Auntie SparkNotes: My Mom Won't Stop Texting My Friends

Dear Auntie,

I'm having a bit of a problem with my mother. I know she loves me and just wants the best for me, but lately she has gone a wee bit overboard. She texts/IMs/Facebook messages almost all of my friends on a regular basis to "check up" on me. (I go to boarding school and don't live at home.) She asks my friends personal questions about me and gets them to report my comings and goings, who I am hanging out with, and so on. She also texts me several times a day asking what I am doing and with whom as well. Auntie, she has no reason not to trust me. I have great grades and I have never lied to her about doing bad things.

This problem gets worse.

Over the summer, I had a male friend who I hung out with a lot. Let's call him "Ricky". Things started off great, we would hang out and go to the movies and so on. However, Ricky started getting really jerky. He would treat me like I was stupid for not liking the things he liked and make nasty comments about the clothes I wore. He also pressured me to do sexual things with him, things I told him repeatedly I did not want to do. He would laugh it off as a joke each time, but he would always ask again. Needless to say, I stopped hanging out with him.

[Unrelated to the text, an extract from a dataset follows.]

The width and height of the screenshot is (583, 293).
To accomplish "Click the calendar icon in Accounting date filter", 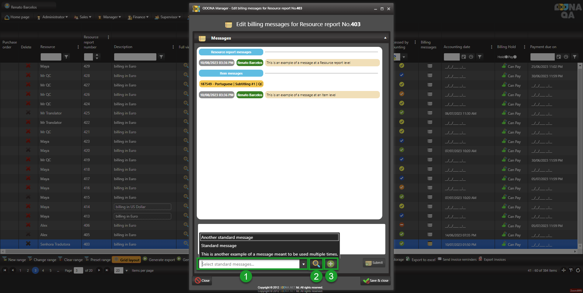I will point(464,57).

Unfortunately, my mom started texting him. He convinced her that I had stopped hanging out with him for no reason and that I was being really mean to him. She took his word over mine. She started trying to force me to hang out with him, and when I didn't want to, she would get very angry and emotional, calling me a "cold bitch". She continues to text him and regularly rehashes the same tired argument about him.

Auntie, every time I talk to her about texting my friends, she gets really defensive, saying that she has the right to talk to whoever she wants. How do I get her to understand that it's not normal and she needs to stop doing it so often? Also, how do I get her to understand that Ricky was a jerk? I've told her time and time again, but she always believes him over me.

Wow. What's up with moms this week? They speak for you in college interviews! They want to be your roommate! And now, they're having creepy, inappropriate, traitorous relationships with that guy you dumped! HIDE YOUR MOMS, YOU GUYS. Something weird is going on.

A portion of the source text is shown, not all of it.